Pytany przez portal Telewizji Republika o komentarz do decyzji, Sakiewicz powiedział: "To kolejna przegrana TVN w tej sprawie, bo najpierw sąd prawomocnie orzekł, że pisząc tekst "WSI na wizji" nie popełniliśmy błędu, a teraz w sądzie pierwszej instancji przegrał jeden z bohaterów tego artykułu. Sprawa jest kluczowa do rozstrzygnięcia, czym jest III RP, bo dotyczy źródeł tworzenia systemu medialnego, a tego właśnie dotyczył nasz tekst. Chcieliśmy mieć prawo opisać, jak w Polsce kreowane są media, które popierają władzę. Sąd stwierdził, że w Polsce może istnieć wolność słowa i można pisać takie teksty".
W październiku 2006 r., w artykule pt. "WSI na wizji", "GP" napisała, że Subotić doradzał przy akceptacji programów publicystycznych TVN, m.in. programu "Teraz My" (gdzie ujawniono "taśmy Beger") oraz że od 1984 r. współpracował z wojskowymi służbami PRL, a od 1993 r. - z WSI.
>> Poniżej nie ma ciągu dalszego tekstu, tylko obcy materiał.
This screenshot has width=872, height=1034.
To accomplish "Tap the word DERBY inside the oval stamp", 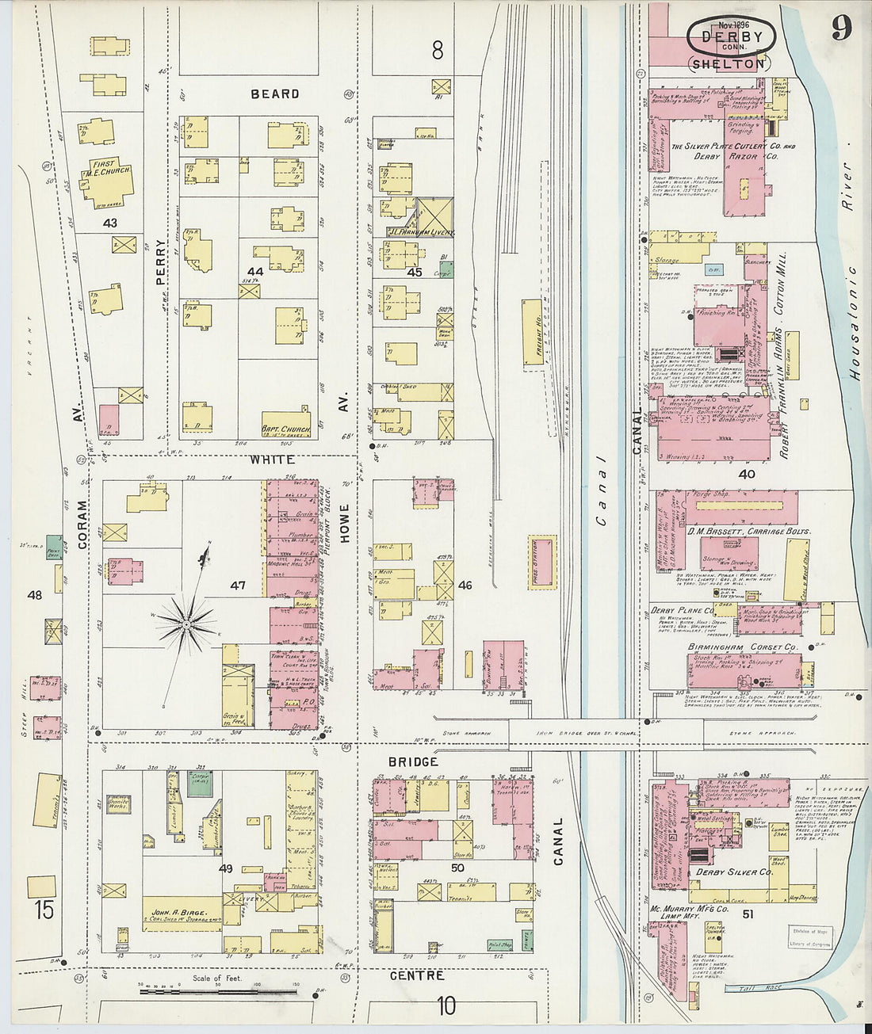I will pyautogui.click(x=731, y=37).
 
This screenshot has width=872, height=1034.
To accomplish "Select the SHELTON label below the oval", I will pyautogui.click(x=728, y=64).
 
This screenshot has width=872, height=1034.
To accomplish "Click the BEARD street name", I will pyautogui.click(x=275, y=93).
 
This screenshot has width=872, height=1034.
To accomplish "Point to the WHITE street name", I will pyautogui.click(x=272, y=460).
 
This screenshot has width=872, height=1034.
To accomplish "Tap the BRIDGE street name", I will pyautogui.click(x=413, y=761).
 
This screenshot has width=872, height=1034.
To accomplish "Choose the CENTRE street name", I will pyautogui.click(x=417, y=975).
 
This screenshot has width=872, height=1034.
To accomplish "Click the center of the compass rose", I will pyautogui.click(x=186, y=624).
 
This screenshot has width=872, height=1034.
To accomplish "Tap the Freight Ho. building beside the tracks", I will pyautogui.click(x=532, y=332).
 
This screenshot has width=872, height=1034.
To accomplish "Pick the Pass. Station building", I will pyautogui.click(x=542, y=563).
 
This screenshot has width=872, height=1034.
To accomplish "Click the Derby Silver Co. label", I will pyautogui.click(x=733, y=872).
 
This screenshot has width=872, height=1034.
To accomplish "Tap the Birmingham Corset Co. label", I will pyautogui.click(x=730, y=647).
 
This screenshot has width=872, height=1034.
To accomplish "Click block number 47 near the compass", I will pyautogui.click(x=238, y=586).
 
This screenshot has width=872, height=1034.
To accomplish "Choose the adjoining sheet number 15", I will pyautogui.click(x=44, y=910).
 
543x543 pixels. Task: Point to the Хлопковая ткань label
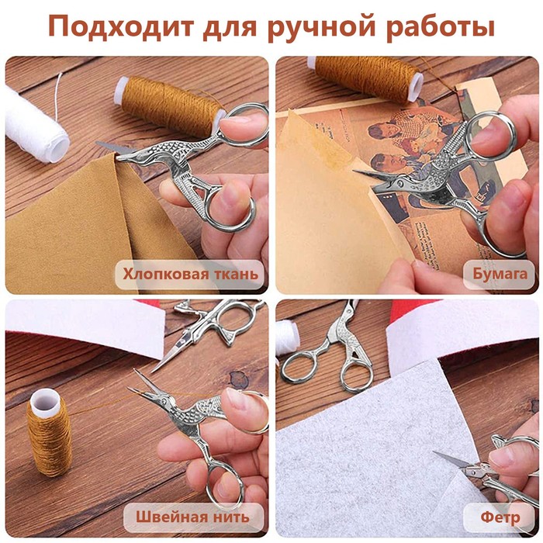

Subotić przyznał się do kontaktów z wywiadem wojskowym PRL, zaprzeczał zaś, by był agentem WSI oraz by manipulował programem TVN. Pozwał "GP", żądając przeprosin. Mówił, że raport z weryfikacji WSI bezpodstawnie wymienia go jako agenta WSI. Także władze stacji zapewniały, że Subotić nie miał wpływu na program z "taśmami Beger". "GP" wnosiła o oddalenie pozwu, argumentując, że napisała prawdę.
Sąd uznał, że brak jest podstaw do uwzględnienia pozwu, gdyż – jak mówiła sędzia Janina Dąbrowiecka - „pozwani nie sugerowali, by powód nadal współpracował z WSI”. Według sądu "GP" nie sugerowała też by WSI miały wpływ na program o "taśmach Beger".
Subotić może się odwołać.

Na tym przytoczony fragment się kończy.